DE102005042957A1 - Drawbar angle and trailer angle determining method, involves determining geometric ratios and/or relative position of characteristics edges and lines of drawbar and front side of trailer to find drawbar angle and trailer angle - Google Patents

Abstract

The method involves determining characteristics edges and lines of a drawbar and a front side of a trailer from a video stream of an image sensor e.g. laser scanner (11). The drawbar angle (theta A) and the trailer angle (theta B) are found from the determined geometric ratios and/or relative position of the characteristic edges and lines of the drawbar and the front side of the trailer in relation to each other.

Description

The The invention relates to a method for determining at least the drawbar angle and trailer angle a trailer an articulated train with the features of the preamble of claim 1. Such a method may, for example, in the field of production of articulated trains as well in the manufacture of driving assistance devices for articulated trains commercially be applied.

at Limbs and saddles This is precisely what happens Drive backwards (For example, for parking, approaching a loading dock or Coupling a trailer) for its Driver especially difficult.

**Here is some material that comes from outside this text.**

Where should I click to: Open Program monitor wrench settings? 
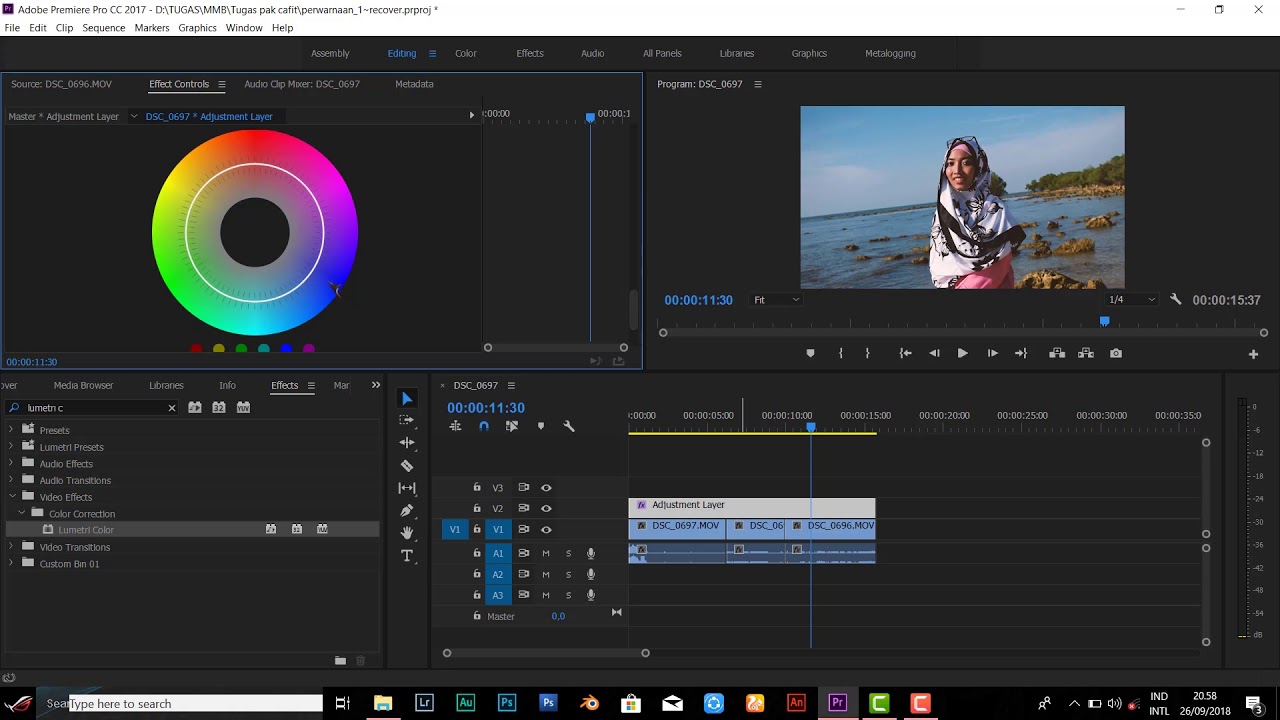coord(1176,300)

That's why it's a device desirable, the driver when reversing at least effectively supported or even reversing automatically takes over.

In this regard, for example, in the German patent application DE 103 22 829 A1 an electronic control system for vehicles, in particular articulated and semitrailer described that allows using a reverse algorithm and an electronically controlled powertrain automatic reversing.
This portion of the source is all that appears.